Inter-Korean Liaison Office

Agency overview
- Formed: 14 September 2018
- Dissolved: 16 June 2020
- Jurisdiction: Korea North Korea; South Korea;
- Headquarters: Kaesong Industrial Region, North Korea; 37°55′58.7″N 126°37′18.7″E﻿ / ﻿37.932972°N 126.621861°E;
- Agency executives: Jon Jong-su, North Korea Representative; Chun Hae-sung, South Korea Representative;

= Inter-Korean Liaison Office =

2018–2020 North-South Korean building

The Inter-Korean Liaison Office was a joint liaison office of North Korea and South Korea located in North Korea's Kaesong Industrial Region.

In the absence of formal diplomatic relations, the building functioned as a de facto embassy and provided a direct communication channel for the two nations. It was headed by North Korean Representative Jon Jong-su (전종수), vice chairman of the Committee for the Peaceful Reunification of the Fatherland and South Korean Representative Chun Hae-sung (천해성), vice minister of the Ministry of Unification.

The four-story office building was demolished by North Korea on 16 June 2020. It had been vacant since January due to the COVID-19 pandemic in Korea. The South Korean courts ordered North Korea to pay ₩44.6B to South Korea over the destruction of the building in September 2026.

==History==
The joint liaison office was established as part of Panmunjom Declaration signed by North Korean leader Kim Jong-un and South Korean President Moon Jae-in on 27 April 2018, during the 2018 inter-Korean Summit in Panmunjom. The office was located in a four-story and a basement building with an area of 4498.57 m2 constructed in 2005 for the Inter-Korean Exchange and Cooperation Consultation Office. The construction cost at the time was 8.0 billion KRW ($7.1 million) paid by the South Korean government. On 11 October 2018, it was reported that a water treatment plant which will be used by the Inter-Korean Liaison Office had been restored. By 25 October 2018, renovation and repairs to the building which houses the Inter-Korean Liaison Office were complete. The South Korean government spent 9.7 billion KRW ($8.6 million) on these renovations.

The first meeting at the Liaison Office occurred between delegates from both Koreas on 22 October 2018 and concerned, among other things, forestry cooperation between both Koreas. A meeting took place at the office between South Korean Vice Minister of Culture, Sports and Tourism Roh Tae-kang and North Korean Vice-Minister of Physical Culture and Sports Won Kil-u on 2 November 2018, talks at the office resulted in bids for a unified Korean team at the 2020 Olympics and to hold the 2032 Summer Olympics in both Koreas. Another meeting was held on 2 November 2018 between South Korean Vice Unification Minister Chun Hae-sung (천해성) and his North Korean counterpart, Jon Jong-su (전종수). Both men were co-heads of the office and each serve as liaison chief for their perspective country. Both Chun and Jon discussed cooperation in various joint-Korean projects.

Due to measures taken to contain the COVID-19 pandemic in Korea, the office was closed on 30 January 2020.

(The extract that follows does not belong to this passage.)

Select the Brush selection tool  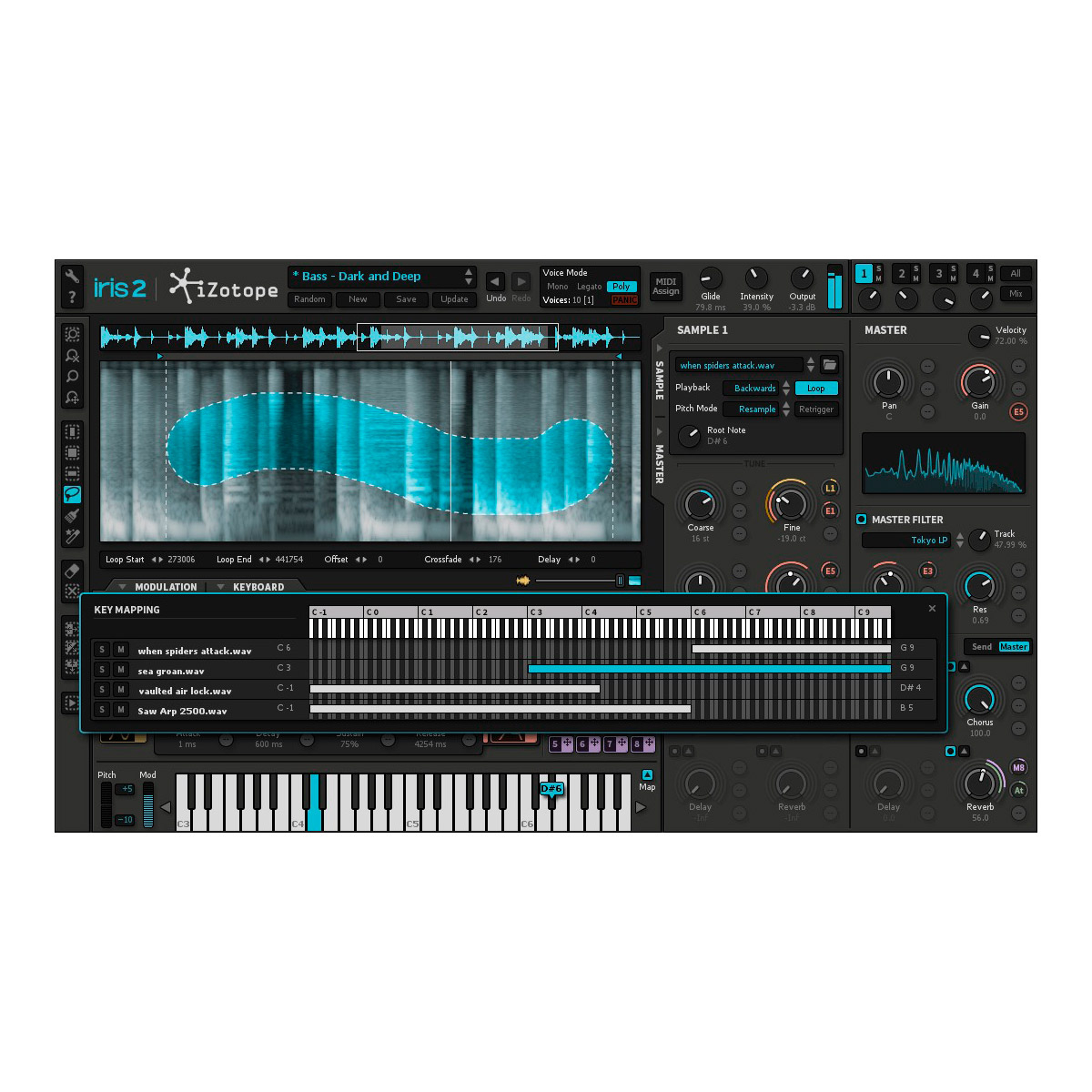(72, 515)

==Destruction of building==

On 16 June 2020 at 2:50 pm, the four-story building was demolished by North Korea. North Korea's news agency, the Korean Central News Agency released a statement saying that "the liaison office was tragically ruined with a terrific explosion" and that it reflected "the mind-set of the enraged people" of their country. On 13 June, three days before the building was destroyed, Kim Yo-jong, the sister of Kim Jong-un, had predicted the collapse of the building as a retaliation for a failure by South Korea to crack down on North Korean defectors living in South Korea who used balloons to send anti-North Korean regime leaflets across the border.

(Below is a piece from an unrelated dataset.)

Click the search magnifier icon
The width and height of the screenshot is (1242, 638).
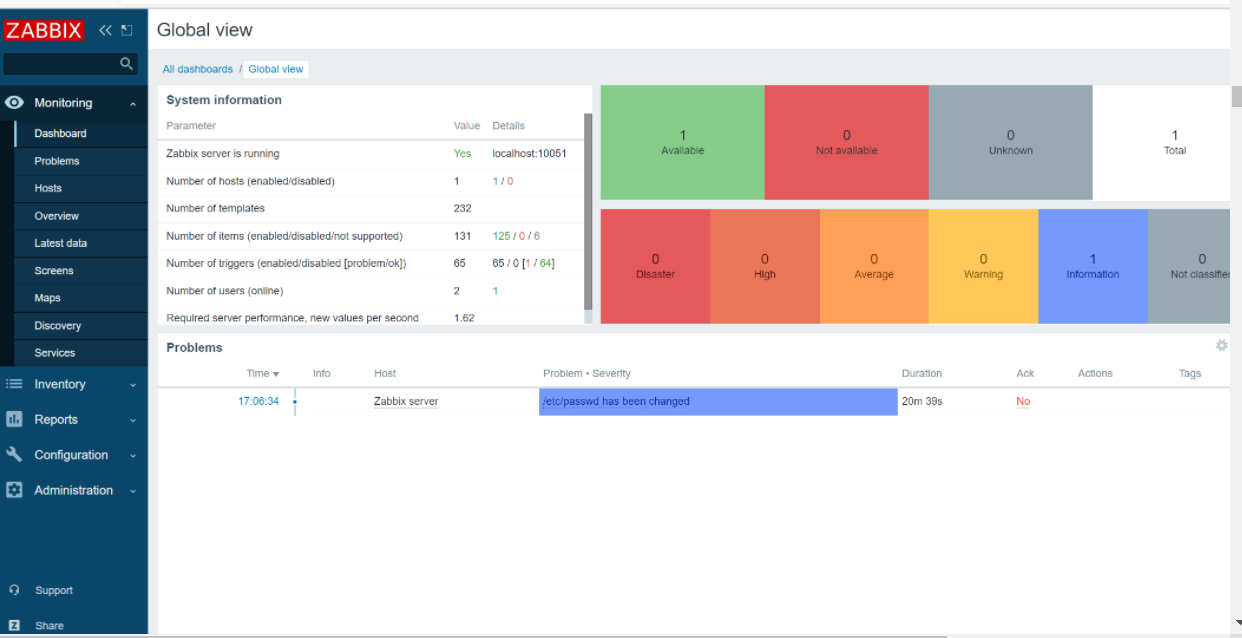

The destruction coincided with the 20th anniversary of the first inter-Korean summit between Kim Dae-jung and Kim Jong-il. Surveillance cameras in South Korea showed that when the building was destroyed, a neighboring high-rise building that previously housed South Korean officials partially collapsed due to the strength of the blast.

South Korean president Moon Jae-in responded by heightening the South Korean military's alert level and saying there would be a stern response if North Korea continued to raise tensions. A statement released by the Blue House, South Korea's executive office, said that the building's destruction "is an act that goes against the expectations of those who wish for the development of South-North relations and the settlement of peace on the Korean Peninsula," and that "the government makes it clear that the responsibility for everything that follows this is entirely on the North's side."